I want to clone a known cDNA with Age1,Nhe1 upstream of IRES sequence so my final protein be expressed in fusion with GFP located at is the address of vector 26670 at addgene

That is Promoter(Synapsin)+cDNA+IRES+GFP+wpre+ltr+PA terminator

Since my full length cDNA is already cloned in another vector I just need two primer with Age1 and Nhe1 sites to amplify the fragment and clone into that aforementioned vector.the problem is that I'm not sure where these primers should start and end?I mean the first of primer should be ATG of cDNA and the end before pa signal or after that in cDNA???how I can be sure that recombinant transcript would be correctly translated to desired protein?
plz help me on this issue


The first thing you need to do is to avoid keep saying cDNA! When a cDNA is amplified with PCR it is not called a cDNA anymore.

But I do understand your question. primer design is always a big issue. I can only answer your question briefly, and you need to find some other text books as well.

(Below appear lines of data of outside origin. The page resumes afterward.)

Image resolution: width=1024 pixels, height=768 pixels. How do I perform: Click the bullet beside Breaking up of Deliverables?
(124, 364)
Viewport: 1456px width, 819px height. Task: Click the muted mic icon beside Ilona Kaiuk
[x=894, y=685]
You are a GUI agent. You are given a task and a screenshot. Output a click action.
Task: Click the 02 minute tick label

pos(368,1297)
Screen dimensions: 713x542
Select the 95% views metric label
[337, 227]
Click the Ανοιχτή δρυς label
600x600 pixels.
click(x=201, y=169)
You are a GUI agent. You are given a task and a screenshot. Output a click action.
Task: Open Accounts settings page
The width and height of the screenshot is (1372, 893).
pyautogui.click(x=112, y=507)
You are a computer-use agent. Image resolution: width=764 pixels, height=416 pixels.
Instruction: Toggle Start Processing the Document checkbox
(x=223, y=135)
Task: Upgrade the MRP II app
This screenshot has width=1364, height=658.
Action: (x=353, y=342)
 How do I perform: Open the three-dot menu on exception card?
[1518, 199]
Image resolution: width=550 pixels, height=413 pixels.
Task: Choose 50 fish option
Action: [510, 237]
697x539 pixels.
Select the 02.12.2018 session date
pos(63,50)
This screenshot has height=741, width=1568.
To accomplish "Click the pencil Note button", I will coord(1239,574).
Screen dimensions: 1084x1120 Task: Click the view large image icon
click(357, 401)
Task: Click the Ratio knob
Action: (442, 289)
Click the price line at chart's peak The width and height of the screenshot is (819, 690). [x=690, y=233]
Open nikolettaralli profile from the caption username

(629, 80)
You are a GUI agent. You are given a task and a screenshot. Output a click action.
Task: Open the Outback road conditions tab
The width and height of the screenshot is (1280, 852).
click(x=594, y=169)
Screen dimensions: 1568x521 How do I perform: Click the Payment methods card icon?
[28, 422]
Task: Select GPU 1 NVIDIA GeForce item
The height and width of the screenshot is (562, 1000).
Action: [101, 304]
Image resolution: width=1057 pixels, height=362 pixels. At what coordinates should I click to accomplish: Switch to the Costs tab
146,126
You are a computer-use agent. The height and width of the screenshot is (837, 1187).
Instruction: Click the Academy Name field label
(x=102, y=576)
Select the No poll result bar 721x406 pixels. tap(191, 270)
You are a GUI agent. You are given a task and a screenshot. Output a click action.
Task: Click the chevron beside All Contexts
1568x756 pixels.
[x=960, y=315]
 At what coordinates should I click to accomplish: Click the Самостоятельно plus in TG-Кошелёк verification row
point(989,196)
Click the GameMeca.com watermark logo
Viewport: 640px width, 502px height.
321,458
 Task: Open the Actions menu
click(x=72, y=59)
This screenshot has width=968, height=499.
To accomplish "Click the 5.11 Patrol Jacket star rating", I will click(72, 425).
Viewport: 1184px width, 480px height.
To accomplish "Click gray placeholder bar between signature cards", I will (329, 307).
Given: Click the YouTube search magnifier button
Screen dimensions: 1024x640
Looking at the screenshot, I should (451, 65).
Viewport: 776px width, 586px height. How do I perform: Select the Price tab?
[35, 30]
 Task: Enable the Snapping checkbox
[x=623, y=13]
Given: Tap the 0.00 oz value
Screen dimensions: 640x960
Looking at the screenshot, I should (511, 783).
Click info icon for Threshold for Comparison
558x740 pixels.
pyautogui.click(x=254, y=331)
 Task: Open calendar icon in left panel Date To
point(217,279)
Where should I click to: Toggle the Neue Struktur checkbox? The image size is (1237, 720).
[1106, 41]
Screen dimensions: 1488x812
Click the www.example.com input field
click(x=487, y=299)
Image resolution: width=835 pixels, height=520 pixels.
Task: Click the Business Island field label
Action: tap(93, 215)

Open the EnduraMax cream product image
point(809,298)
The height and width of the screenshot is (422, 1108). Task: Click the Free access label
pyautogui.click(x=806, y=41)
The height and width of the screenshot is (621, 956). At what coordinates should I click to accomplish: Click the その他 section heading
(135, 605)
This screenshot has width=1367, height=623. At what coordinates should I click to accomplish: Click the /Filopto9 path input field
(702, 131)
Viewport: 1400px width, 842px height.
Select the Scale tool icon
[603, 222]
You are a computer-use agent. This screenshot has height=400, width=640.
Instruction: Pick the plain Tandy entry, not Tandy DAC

For fusion, you need to have your gene and start codon (ATG) in the same ORF with the GFP tag. Most vector manuals explain how to do this clearly. Read up your manual.

For your forward primer you definitely need to have 4-5 nt over hang (or less, look at Fermentas handbook), followed by an RE site, and then a Kozak's sequence (optional) and finally 18-24 nt your gene starting with ATG. you need to make sure the 18-24 nt binding region shares a Tm of -/+5C with your reverse primer.

For your reverse, you follow the same approach, but you need to avoid having the stop codon. If you put stop codon then your gene can't fuse with the tag.